-- BEGIN TEXT PROVIDED --

I have a real good friend who has a grown daughter, Julie, that just does not like me. We have issues that go way back for years but are not my fault. Someone caused trouble between us before we even knew each other. OK, So, I got a message from my friend that read as below:
Need your address for an invite to Rosali's shower. Julie is OK with it but she really has longstanding issues(that she refuses to overcome) so don't expect hugs from her. OK? If your able to focus on just being there for Rosali, not Julie, then we would love to see you! Rosali wishes you to come.
OH, I redesigned the invites that you and I did. Just wasn't happy with them. I'm sending you one cause I ran out of diaper invites! It's cute too! Taking that card class at that crop has been really helpful for me. AND I have new punches..Paper Shaper by EK. So far they are doing great.
So, your house number on Finley?
That was her message verbatime. I only cut and pasted it. I sent her my address, but the whole time I am trying to deal with my negative feelings about how she said all that. "Julie is ok"?? What is Julie ok with? Me, coming to her sil's babyshower? So? Why would my firend suppose that I would focus on Julie instead of Rosalie? It is Rosalie's babyshower. I resent all the negative implications here in what she said. I don't even want to go now except I really love Rosalie. I know the grownup thing to do would be to go and forget all this other stuff. And maybe I will be able to do that. But, I sure don't feel any warm fuzzies toward my friend right now and I am hurt that she would even consider that I would....cause trouble or act out or ??? I don't know what she thought, but I just want to chuck the whole friendship if she puts conditions on it. That sure isn't love.
with that message I woudl have to decline and send a nice gift and card to Rosalie.....I wouldn't want to be there with all the negativity....
~Angie~
I agree with Angie. Life is too short to be some place where someone is just "ok" with you being there. They should appreciate you for all you are.
WAS a TIKI BAR GIRL AND ALWAYS WILL BE
I was in an almost identical situation last spring. My dil's family gave her a baby shower. The way I was invited was she saw me on FB and asked if I would be mad, since it was on my birthday. First, I am not so petty as to want nothing on my day, second, my relationship with this dil is strained at best, and we rarely ever speak. Long story I will not go into. Anyway, I was really tormented about going. Well, I finally decided that as it was this ds first born, the right thing to do would be to go. And I did. My time there was not miserable, I can visit with anyone. But it was a bit stressful. But the thing I am thankful for, is that I know I did the right thing, they can not ever hold it over my head that I did not go, and it was a few measly hours from my day. I wish you luck!!!

-- END TEXT PROVIDED --
-- BEGIN DATA FOR THIS TASK --

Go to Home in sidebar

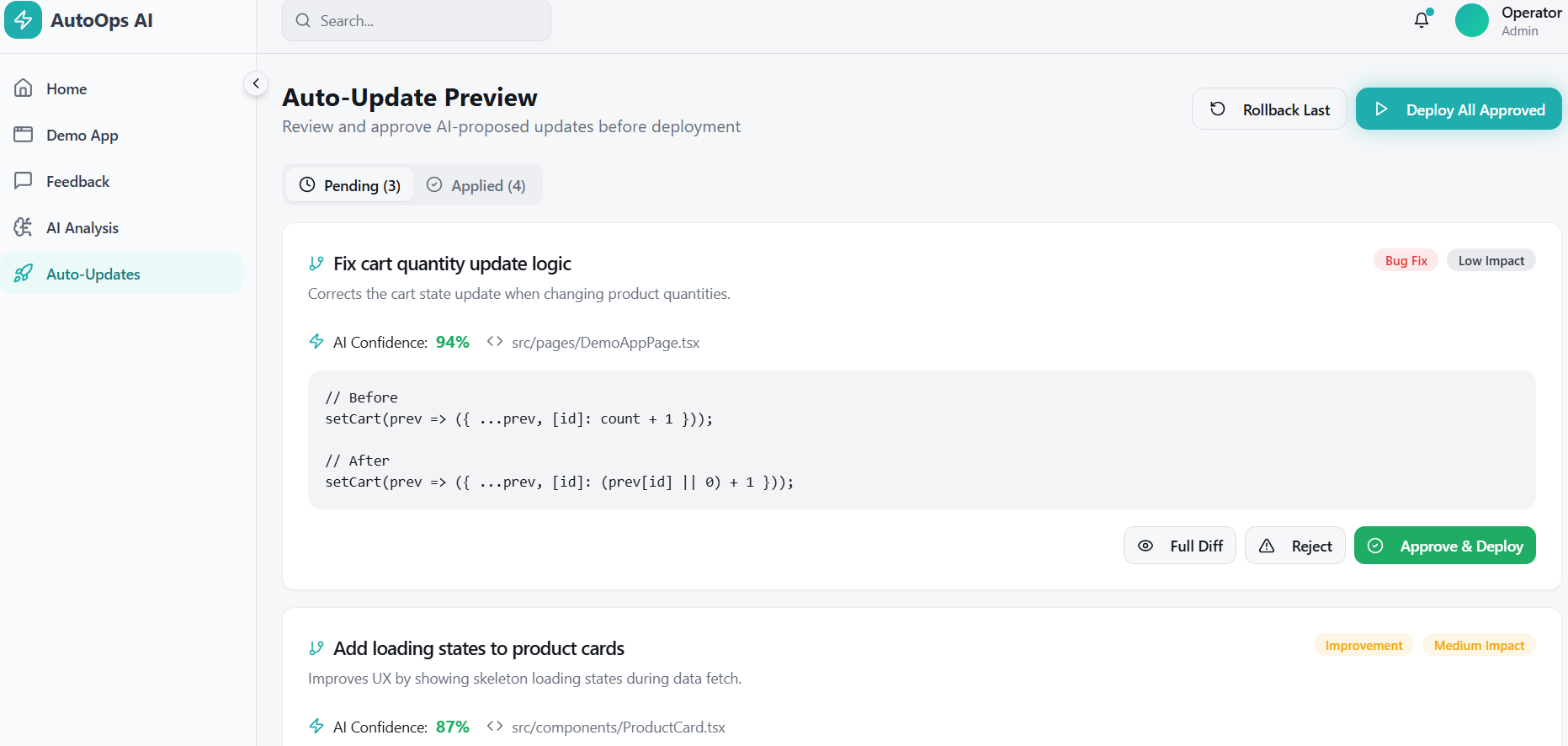(66, 88)
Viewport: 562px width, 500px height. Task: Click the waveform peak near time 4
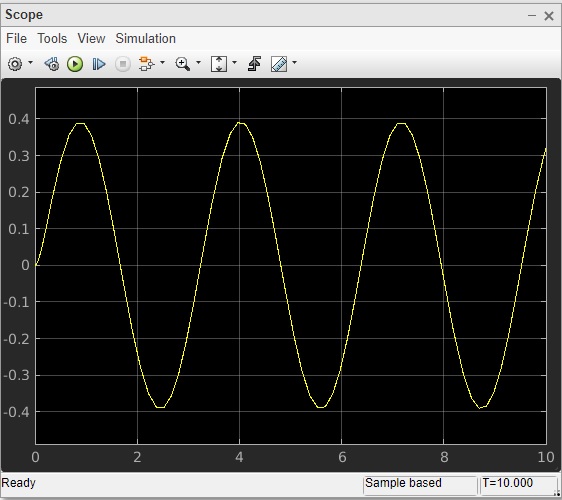(239, 123)
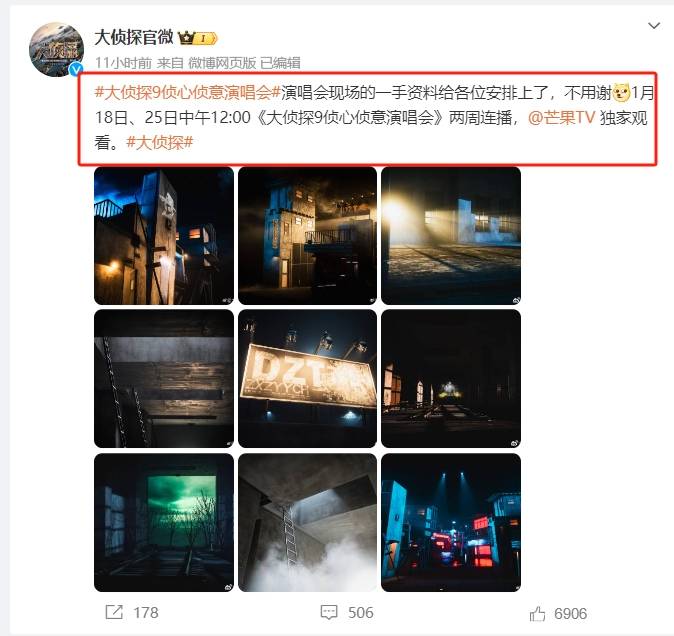Open the #大侦探9侦心侦意演唱会# hashtag link
This screenshot has width=674, height=636.
[x=187, y=92]
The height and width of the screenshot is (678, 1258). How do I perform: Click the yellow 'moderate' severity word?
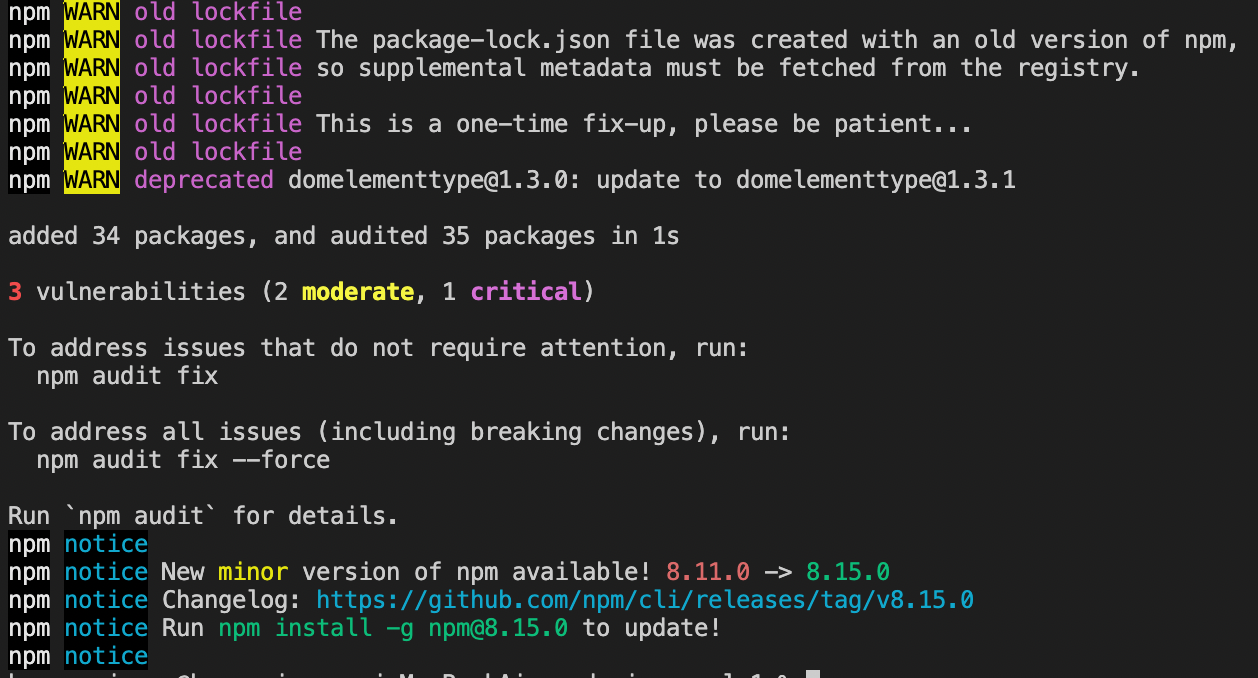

-- END DATA FOR THIS TASK --

[STATED TASK 1]
In the forum thread about the baby shower invitation, copy the stretch from "I have a real" through "you to come." word for word.
[STATED TASK 2]
Rewrite all the lines of the entries as a numbered list, skipping blank lines and leaving out the pictures.

[ANSWER 1]
I have a real good friend who has a grown daughter, Julie, that just does not like me. We have issues that go way back for years but are not my fault. Someone caused trouble between us before we even knew each other. OK, So, I got a message from my friend that read as below:
Need your address for an invite to Rosali's shower. Julie is OK with it but she really has longstanding issues(that she refuses to overcome) so don't expect hugs from her. OK? If your able to focus on just being there for Rosali, not Julie, then we would love to see you! Rosali wishes you to come.

[ANSWER 2]
1. Go to Home in sidebar
2. (66, 88)
3. Viewport: 562px width, 500px height. Task: Click the waveform peak near time 4
4. (239, 123)
5. Open the #大侦探9侦心侦意演唱会# hashtag link
6. This screenshot has width=674, height=636.
7. [x=187, y=92]
8. The height and width of the screenshot is (678, 1258). How do I perform: Click the yellow 'moderate' severity word?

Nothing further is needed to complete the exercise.